I’m in Kathmandu, squeezed onto a barstool at a Medieval-style wooden table, crowded by young Nepalese all dressed in black. We bounce our heads to a cover band singing a Bollywood hit. We watch a patch of white backpackers dance near the stage wearing elephant-patterned pajama pants and holding three dollar cocktails. A tourist myself, I think this might be my chance to find a local informant, someone who can show me what Nepalese art is all about.
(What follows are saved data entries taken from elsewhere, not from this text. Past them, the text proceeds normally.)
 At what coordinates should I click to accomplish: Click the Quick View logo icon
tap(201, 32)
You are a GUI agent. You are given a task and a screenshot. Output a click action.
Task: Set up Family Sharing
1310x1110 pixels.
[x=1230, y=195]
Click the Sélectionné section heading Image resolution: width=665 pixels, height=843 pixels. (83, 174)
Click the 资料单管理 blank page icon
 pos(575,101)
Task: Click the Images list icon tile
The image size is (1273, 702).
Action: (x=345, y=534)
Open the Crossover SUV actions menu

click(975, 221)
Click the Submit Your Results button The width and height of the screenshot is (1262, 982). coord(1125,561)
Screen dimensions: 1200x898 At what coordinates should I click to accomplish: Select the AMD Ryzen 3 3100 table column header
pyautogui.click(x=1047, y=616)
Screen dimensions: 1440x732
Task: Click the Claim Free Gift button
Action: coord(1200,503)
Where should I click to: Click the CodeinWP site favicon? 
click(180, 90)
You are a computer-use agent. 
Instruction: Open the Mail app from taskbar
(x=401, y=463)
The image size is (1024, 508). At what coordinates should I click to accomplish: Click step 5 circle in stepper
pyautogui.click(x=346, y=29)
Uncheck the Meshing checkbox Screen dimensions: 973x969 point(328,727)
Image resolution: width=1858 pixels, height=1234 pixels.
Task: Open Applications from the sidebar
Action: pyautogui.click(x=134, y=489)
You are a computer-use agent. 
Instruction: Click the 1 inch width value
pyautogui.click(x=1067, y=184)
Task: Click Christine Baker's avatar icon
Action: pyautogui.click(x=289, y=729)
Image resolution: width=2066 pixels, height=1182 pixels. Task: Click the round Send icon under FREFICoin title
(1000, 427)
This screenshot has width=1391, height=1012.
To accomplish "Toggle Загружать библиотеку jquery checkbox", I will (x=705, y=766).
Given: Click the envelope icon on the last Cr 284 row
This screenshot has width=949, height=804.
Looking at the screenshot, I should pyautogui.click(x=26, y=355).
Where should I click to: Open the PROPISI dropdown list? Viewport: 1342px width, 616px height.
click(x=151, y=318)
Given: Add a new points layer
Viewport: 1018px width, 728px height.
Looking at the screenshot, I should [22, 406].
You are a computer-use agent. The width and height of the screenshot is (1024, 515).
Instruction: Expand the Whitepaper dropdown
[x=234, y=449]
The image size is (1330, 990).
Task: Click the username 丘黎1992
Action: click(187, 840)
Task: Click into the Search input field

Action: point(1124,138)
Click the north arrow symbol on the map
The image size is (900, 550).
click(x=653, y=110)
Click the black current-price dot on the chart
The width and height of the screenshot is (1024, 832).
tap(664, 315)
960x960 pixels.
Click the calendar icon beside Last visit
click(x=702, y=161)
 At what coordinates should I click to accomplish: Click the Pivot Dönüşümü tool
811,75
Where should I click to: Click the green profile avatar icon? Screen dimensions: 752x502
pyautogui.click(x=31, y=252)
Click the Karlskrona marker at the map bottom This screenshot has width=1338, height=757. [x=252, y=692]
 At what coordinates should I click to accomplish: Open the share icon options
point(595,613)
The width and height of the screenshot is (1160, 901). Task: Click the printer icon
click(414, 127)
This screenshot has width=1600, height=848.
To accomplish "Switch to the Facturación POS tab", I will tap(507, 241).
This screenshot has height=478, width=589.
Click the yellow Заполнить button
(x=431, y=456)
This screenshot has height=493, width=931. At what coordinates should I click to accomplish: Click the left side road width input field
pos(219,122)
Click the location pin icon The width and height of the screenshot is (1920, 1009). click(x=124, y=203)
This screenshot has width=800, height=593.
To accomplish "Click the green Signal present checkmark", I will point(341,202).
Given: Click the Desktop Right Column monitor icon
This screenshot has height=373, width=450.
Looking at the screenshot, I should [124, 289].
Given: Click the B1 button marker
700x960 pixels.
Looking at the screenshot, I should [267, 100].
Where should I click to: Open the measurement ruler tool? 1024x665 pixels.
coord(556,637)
I lean in towards the long-haired man across the table, who has thrust his fist at every song, even to the Britney Spears cover. I calculate how to begin–‘Getting boring, huh?’ I’ll say, and then he’ll suggest other places to go. And I’ll say, ‘Cool, anywhere else you’d suggest going?’ He’ll say, ‘what are you into?’ I’ll respond: ‘poetry, art, anything like that,’ and then he’ll take me to some obscure, unmapped gallery, where a dozen political radicals will be listening to a reading by the first Nepalese Nobel laureate in literature, whose words will inspire me to write my own magnum opus.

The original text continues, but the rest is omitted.